According to researchers from the University at Buffalo School of Dental Medicine ,they say that information culled from routine dental X-ray may serve as an accurate early-warning system of risk of dying from heart attack or stroke.
The study was ushered in a population with a high incidence of diabetes. "Results of this study move us closer to the use of panoramic dental radiographs as a screening tool for all cardiovascular disease," said Laurie Carter, D.D.S., Ph.D., UB associate professor of oral diagnostic sciences and lead author on the study.
Dr. Carter revealed that panoramic dental X-rays -- wide-angle frontal images taken to authenticate the baseline condition of teeth and surrounding bone -- also revealed any calcium deposits present in the carotid arteries. These are the large vessels on either side of the neck that carry blood from the heart to the brain and back.

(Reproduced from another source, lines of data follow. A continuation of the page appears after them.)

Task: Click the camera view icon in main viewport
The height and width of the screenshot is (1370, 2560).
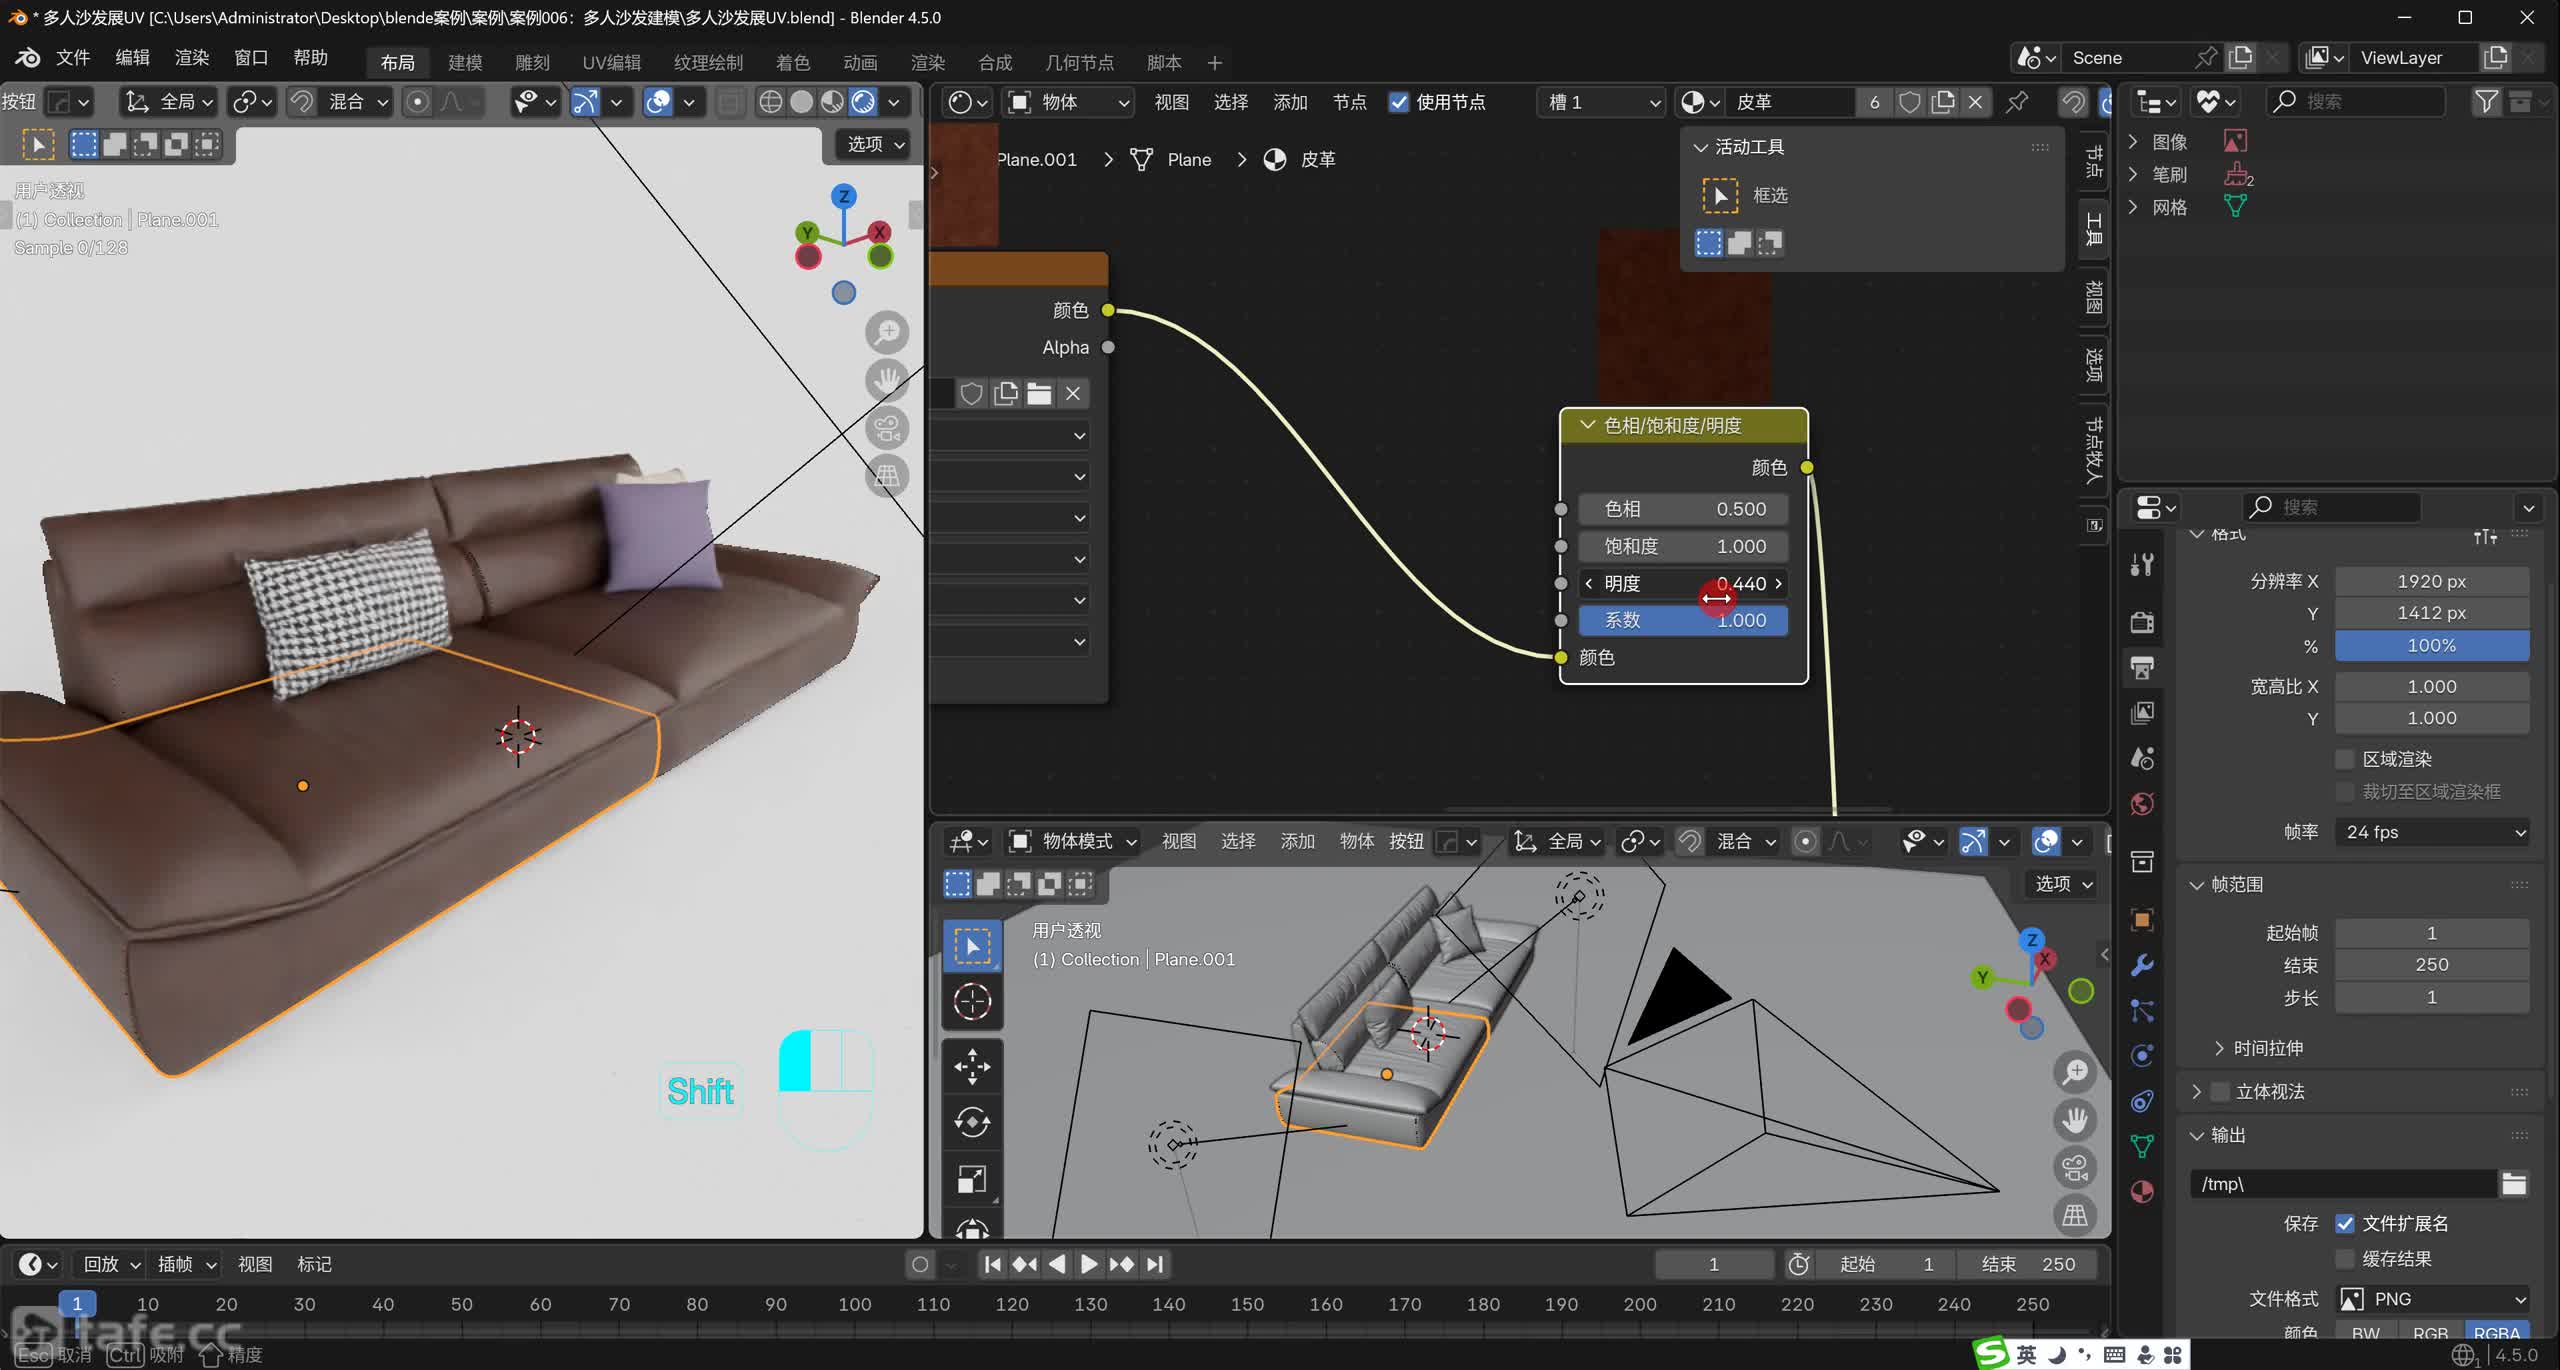Action: tap(886, 428)
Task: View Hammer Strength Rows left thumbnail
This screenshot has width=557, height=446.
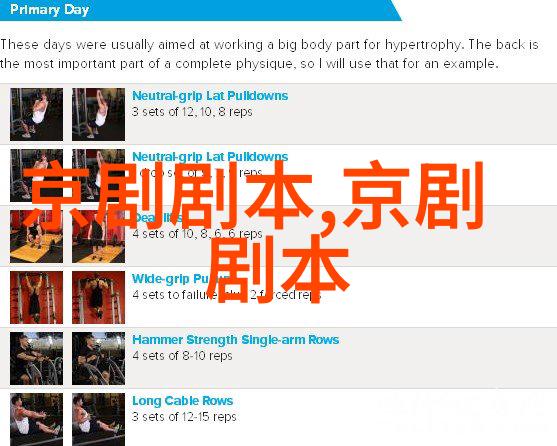Action: point(37,359)
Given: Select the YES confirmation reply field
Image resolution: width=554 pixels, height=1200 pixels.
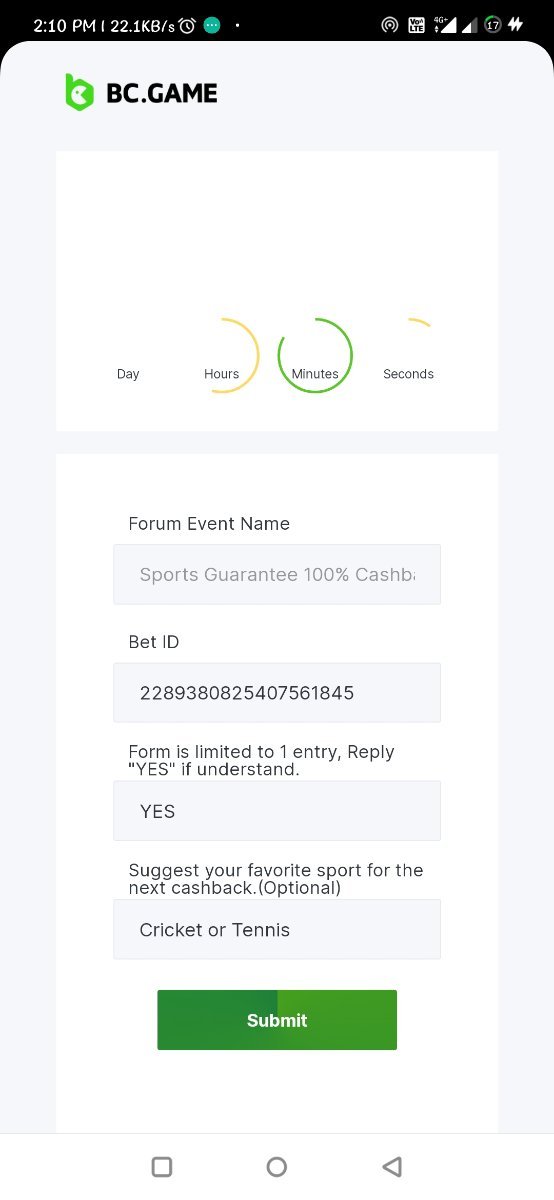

The study involved 3,200 new patients in dental clinics.
The UB researchers evaluated baseline panoramic dental X-rays for calcified plaque in the carotid arteries from 964 participants. They found calcification in 7.5 percent of the study group. Calcified plaque is found in only about 4 percent of the general population, Dr. Carter said. Comparing calcification with cause of death, they found that people with plaque in the carotid arteries were twice as likely to die from heart attack or stroke than those with no plaque.